BORN TO FLY NASA astronaut Wally Schirra died, aged 84, one of the original seven Mercury program spacemen immortalized as having The Right Stuff. He later went into space with Gemini and Apollo too. In his obituary, NBC's Brian Williams pointed out that Schirra, a USNavy pilot, was born into a flying family. His father had been a fighter pilot in World War I and later took to the barnstorming circuit with Schirra's mother. Williams showed fantastic footage of her midair stunt work as a wingwalker. NBC's veteran space correspondent Jay Barbree paid tribute to Schirra as one of the nation's "best sons…one of the nicest people that ever lived, one of the nicest astronauts."
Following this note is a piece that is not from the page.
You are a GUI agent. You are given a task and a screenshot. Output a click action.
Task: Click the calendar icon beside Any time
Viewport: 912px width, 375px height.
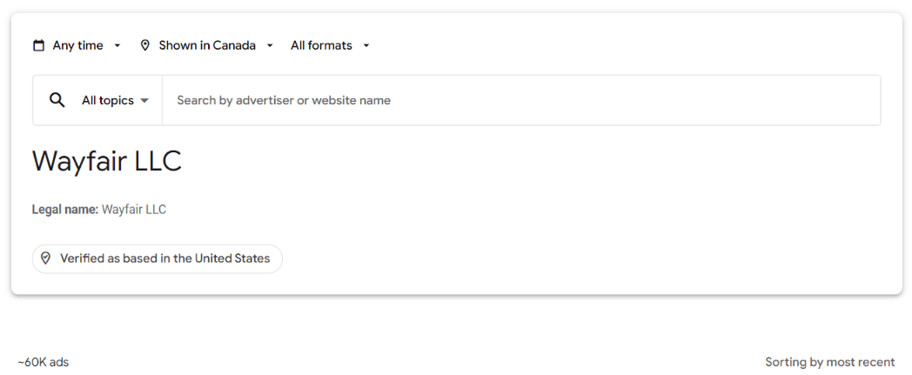39,45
AND THEY’RE OFF! The Queen of England came to Virginia, where her nation's first successful American settlement was founded 400 years ago. "A frenzied commonwealth gussied itself up for the Queen," NBC's Bob Faw found. "Bells were rung. Breastplates were polished. Matchlock muskets fired." CBS' Mark Phillips noted that she described the settlement as an intersection of three great civilizations: western European, native American and African. He called it "not quite an apology" for expropriation and slavery but "something very close--an unprecedented recognition that American diversity started at the very beginning of American history."
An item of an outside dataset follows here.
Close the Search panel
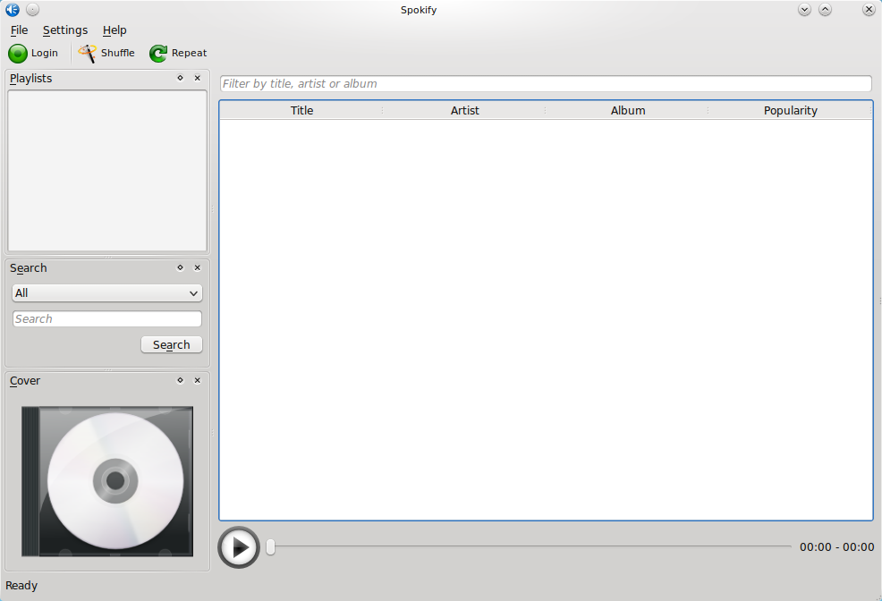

ABC's Nick Watt observed that Jamestown and Williamsburg are all very well, but the royal heart is set on the sport of kings: "She is a lifelong fan of horse racing." On Saturday Elizabeth will be at Churchill Downs "fulfilling her dreams" of a flutter. True to his London base, Watt pronounced the race as the Kentucky "Darby."

AFTER BARBARO Horse racing took the fancy of both ABC and CBS. They both closed their newscasts with a reference to Barbaro, last year's Derby winner, who broke down while racing and died despite heroic surgery. CBS' Sharyn Alfonsi showed us Barbaro's full brother, a recently-born foal romping across the fields of a Kentucky stud. ABC's Dean Reynolds inspected the polytrack at Keeneland in Lexington, the more forgiving rubberized surface under a waxy coating that race courses are laying to try to keep thoroughbreds sound: "Racing, after all, should be about winning and losing--not life and death."

As for our possible winnings on Saturday, Alfonsi had this advice. Curlin has only raced three times. Storm in May is blind in one eye. Pletcher's Platoon is the nickname for the five horses entered by trainer Todd Pletcher, led by Circular Quay. Alfonsi plumped on Teuflesberg, only the thirteenth horse in Kentucky Derby history to be trained by a woman.

MENTIONED IN PASSING The network newscasts do not assign correspondents to all of the news of the day. If Tyndall Report readers come across videostreamed reports online of stories that were mentioned only in passing, post the link in comments for us to check out.

Today's examples: mass protests in Tel Aviv demand the resignation of Prime Minister Ehud Olmert…severe storms batter central Texas…fired morning host Don Imus is suing CBS Radio for breach of his $40m contract.